=== To be done ===
Copy the rows below word for word, starting at the very first line and ending at the line that contains "[x=69, y=68]", with both of those lines included.

=== Extracted information ===
* Begin *

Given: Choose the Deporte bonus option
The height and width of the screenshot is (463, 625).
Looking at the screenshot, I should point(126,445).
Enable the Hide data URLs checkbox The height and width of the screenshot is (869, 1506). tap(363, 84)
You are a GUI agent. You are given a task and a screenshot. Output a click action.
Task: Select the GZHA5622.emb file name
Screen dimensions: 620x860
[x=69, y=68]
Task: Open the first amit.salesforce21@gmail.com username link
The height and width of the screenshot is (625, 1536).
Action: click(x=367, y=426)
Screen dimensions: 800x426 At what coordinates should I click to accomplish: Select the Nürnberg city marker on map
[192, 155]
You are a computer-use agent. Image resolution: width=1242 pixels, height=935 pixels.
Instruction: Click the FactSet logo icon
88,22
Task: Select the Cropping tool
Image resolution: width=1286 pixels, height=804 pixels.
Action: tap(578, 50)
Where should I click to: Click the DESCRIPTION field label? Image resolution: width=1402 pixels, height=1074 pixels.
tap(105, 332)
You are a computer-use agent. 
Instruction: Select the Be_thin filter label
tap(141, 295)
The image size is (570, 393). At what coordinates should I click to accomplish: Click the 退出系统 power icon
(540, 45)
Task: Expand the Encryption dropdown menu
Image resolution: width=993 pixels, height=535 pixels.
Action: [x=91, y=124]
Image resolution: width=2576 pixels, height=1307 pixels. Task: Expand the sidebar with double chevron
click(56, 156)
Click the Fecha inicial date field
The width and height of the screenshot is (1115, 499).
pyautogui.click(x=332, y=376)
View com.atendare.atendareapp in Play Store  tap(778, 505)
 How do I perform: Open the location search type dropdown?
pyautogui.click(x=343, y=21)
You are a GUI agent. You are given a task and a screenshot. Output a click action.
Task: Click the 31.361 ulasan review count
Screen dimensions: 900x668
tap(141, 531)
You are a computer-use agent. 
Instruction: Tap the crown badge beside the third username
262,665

* End *

=== Answer to this problem ===
Given: Choose the Deporte bonus option
The height and width of the screenshot is (463, 625).
Looking at the screenshot, I should point(126,445).
Enable the Hide data URLs checkbox The height and width of the screenshot is (869, 1506). tap(363, 84)
You are a GUI agent. You are given a task and a screenshot. Output a click action.
Task: Select the GZHA5622.emb file name
Screen dimensions: 620x860
[x=69, y=68]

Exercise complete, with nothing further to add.